Start of SUPPLIED RECORDS

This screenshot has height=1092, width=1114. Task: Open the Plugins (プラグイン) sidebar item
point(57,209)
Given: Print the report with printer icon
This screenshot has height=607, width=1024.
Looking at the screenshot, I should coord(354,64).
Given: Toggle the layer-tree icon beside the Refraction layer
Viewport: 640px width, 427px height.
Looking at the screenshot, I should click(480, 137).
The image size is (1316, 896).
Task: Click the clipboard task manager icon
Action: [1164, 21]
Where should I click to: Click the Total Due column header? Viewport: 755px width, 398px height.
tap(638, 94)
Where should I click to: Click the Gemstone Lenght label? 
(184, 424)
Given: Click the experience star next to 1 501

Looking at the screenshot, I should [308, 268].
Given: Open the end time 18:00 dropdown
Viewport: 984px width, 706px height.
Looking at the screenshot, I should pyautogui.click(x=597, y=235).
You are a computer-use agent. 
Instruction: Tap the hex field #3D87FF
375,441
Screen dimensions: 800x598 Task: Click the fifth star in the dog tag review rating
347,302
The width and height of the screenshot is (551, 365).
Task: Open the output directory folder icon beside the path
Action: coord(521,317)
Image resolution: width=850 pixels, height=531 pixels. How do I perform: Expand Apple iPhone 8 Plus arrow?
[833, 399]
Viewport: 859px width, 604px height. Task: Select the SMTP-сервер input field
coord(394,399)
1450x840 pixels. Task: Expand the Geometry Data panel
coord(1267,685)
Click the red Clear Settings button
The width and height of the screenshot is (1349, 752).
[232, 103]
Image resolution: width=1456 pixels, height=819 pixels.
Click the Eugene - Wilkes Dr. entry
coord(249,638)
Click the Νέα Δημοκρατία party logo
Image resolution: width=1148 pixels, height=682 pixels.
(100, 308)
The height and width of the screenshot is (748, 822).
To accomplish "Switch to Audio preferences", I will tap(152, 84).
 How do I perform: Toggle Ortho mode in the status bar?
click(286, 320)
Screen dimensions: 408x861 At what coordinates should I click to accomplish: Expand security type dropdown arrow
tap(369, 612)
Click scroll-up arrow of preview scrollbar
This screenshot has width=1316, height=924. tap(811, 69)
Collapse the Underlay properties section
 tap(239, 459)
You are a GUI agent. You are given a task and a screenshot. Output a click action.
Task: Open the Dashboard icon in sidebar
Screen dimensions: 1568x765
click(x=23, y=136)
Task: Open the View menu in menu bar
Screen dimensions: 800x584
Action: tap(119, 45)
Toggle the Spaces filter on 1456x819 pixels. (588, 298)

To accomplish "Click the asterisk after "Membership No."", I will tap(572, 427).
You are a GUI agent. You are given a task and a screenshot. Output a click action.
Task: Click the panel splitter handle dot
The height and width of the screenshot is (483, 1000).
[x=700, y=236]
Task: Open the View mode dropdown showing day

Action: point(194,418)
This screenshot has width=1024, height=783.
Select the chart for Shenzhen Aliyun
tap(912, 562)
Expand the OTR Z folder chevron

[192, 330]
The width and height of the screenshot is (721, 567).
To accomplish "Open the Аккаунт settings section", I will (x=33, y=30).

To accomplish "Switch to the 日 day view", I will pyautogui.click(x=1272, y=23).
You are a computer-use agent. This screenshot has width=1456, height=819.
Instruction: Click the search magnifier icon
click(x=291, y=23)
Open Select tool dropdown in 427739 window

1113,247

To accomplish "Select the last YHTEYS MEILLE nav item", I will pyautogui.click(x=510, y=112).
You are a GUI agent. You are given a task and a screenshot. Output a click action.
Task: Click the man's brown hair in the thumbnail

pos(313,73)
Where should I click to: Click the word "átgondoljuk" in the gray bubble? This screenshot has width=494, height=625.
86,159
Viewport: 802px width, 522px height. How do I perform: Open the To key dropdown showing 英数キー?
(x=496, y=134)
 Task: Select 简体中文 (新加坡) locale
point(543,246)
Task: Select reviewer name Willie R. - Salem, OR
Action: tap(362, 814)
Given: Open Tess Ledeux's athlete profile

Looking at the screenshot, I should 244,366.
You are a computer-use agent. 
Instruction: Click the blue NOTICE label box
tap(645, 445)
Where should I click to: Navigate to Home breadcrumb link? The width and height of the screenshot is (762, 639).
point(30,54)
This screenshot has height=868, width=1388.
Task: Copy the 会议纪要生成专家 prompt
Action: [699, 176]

End of SUPPLIED RECORDS

**SHORT TASK**
Return all of the data above word for word, with nothing changed, added, or left out.

**OUTPUT BELOW**
This screenshot has height=1092, width=1114. Task: Open the Plugins (プラグイン) sidebar item
point(57,209)
Given: Print the report with printer icon
This screenshot has height=607, width=1024.
Looking at the screenshot, I should coord(354,64).
Given: Toggle the layer-tree icon beside the Refraction layer
Viewport: 640px width, 427px height.
Looking at the screenshot, I should click(480, 137).
The image size is (1316, 896).
Task: Click the clipboard task manager icon
Action: [1164, 21]
Where should I click to: Click the Total Due column header? Viewport: 755px width, 398px height.
tap(638, 94)
Where should I click to: Click the Gemstone Lenght label? 
(184, 424)
Given: Click the experience star next to 1 501

Looking at the screenshot, I should [308, 268].
Given: Open the end time 18:00 dropdown
Viewport: 984px width, 706px height.
Looking at the screenshot, I should pyautogui.click(x=597, y=235).
You are a computer-use agent. 
Instruction: Tap the hex field #3D87FF
375,441
Screen dimensions: 800x598 Task: Click the fifth star in the dog tag review rating
347,302
The width and height of the screenshot is (551, 365).
Task: Open the output directory folder icon beside the path
Action: coord(521,317)
Image resolution: width=850 pixels, height=531 pixels. How do I perform: Expand Apple iPhone 8 Plus arrow?
[833, 399]
Viewport: 859px width, 604px height. Task: Select the SMTP-сервер input field
coord(394,399)
1450x840 pixels. Task: Expand the Geometry Data panel
coord(1267,685)
Click the red Clear Settings button
The width and height of the screenshot is (1349, 752).
[232, 103]
Image resolution: width=1456 pixels, height=819 pixels.
Click the Eugene - Wilkes Dr. entry
coord(249,638)
Click the Νέα Δημοκρατία party logo
Image resolution: width=1148 pixels, height=682 pixels.
(100, 308)
The height and width of the screenshot is (748, 822).
To accomplish "Switch to Audio preferences", I will tap(152, 84).
 How do I perform: Toggle Ortho mode in the status bar?
click(286, 320)
Screen dimensions: 408x861 At what coordinates should I click to accomplish: Expand security type dropdown arrow
tap(369, 612)
Click scroll-up arrow of preview scrollbar
This screenshot has width=1316, height=924. tap(811, 69)
Collapse the Underlay properties section
 tap(239, 459)
You are a GUI agent. You are given a task and a screenshot. Output a click action.
Task: Open the Dashboard icon in sidebar
Screen dimensions: 1568x765
click(x=23, y=136)
Task: Open the View menu in menu bar
Screen dimensions: 800x584
Action: tap(119, 45)
Toggle the Spaces filter on 1456x819 pixels. (588, 298)

To accomplish "Click the asterisk after "Membership No."", I will tap(572, 427).
You are a GUI agent. You are given a task and a screenshot. Output a click action.
Task: Click the panel splitter handle dot
The height and width of the screenshot is (483, 1000).
[x=700, y=236]
Task: Open the View mode dropdown showing day

Action: point(194,418)
This screenshot has width=1024, height=783.
Select the chart for Shenzhen Aliyun
tap(912, 562)
Expand the OTR Z folder chevron

[192, 330]
The width and height of the screenshot is (721, 567).
To accomplish "Open the Аккаунт settings section", I will (x=33, y=30).

To accomplish "Switch to the 日 day view", I will pyautogui.click(x=1272, y=23).
You are a computer-use agent. This screenshot has width=1456, height=819.
Instruction: Click the search magnifier icon
click(x=291, y=23)
Open Select tool dropdown in 427739 window

1113,247

To accomplish "Select the last YHTEYS MEILLE nav item", I will pyautogui.click(x=510, y=112).
You are a GUI agent. You are given a task and a screenshot. Output a click action.
Task: Click the man's brown hair in the thumbnail

pos(313,73)
Where should I click to: Click the word "átgondoljuk" in the gray bubble? This screenshot has width=494, height=625.
86,159
Viewport: 802px width, 522px height. How do I perform: Open the To key dropdown showing 英数キー?
(x=496, y=134)
 Task: Select 简体中文 (新加坡) locale
point(543,246)
Task: Select reviewer name Willie R. - Salem, OR
Action: tap(362, 814)
Given: Open Tess Ledeux's athlete profile

Looking at the screenshot, I should 244,366.
You are a computer-use agent. 
Instruction: Click the blue NOTICE label box
tap(645, 445)
Where should I click to: Navigate to Home breadcrumb link? The width and height of the screenshot is (762, 639).
point(30,54)
This screenshot has height=868, width=1388.
Task: Copy the 会议纪要生成专家 prompt
Action: [699, 176]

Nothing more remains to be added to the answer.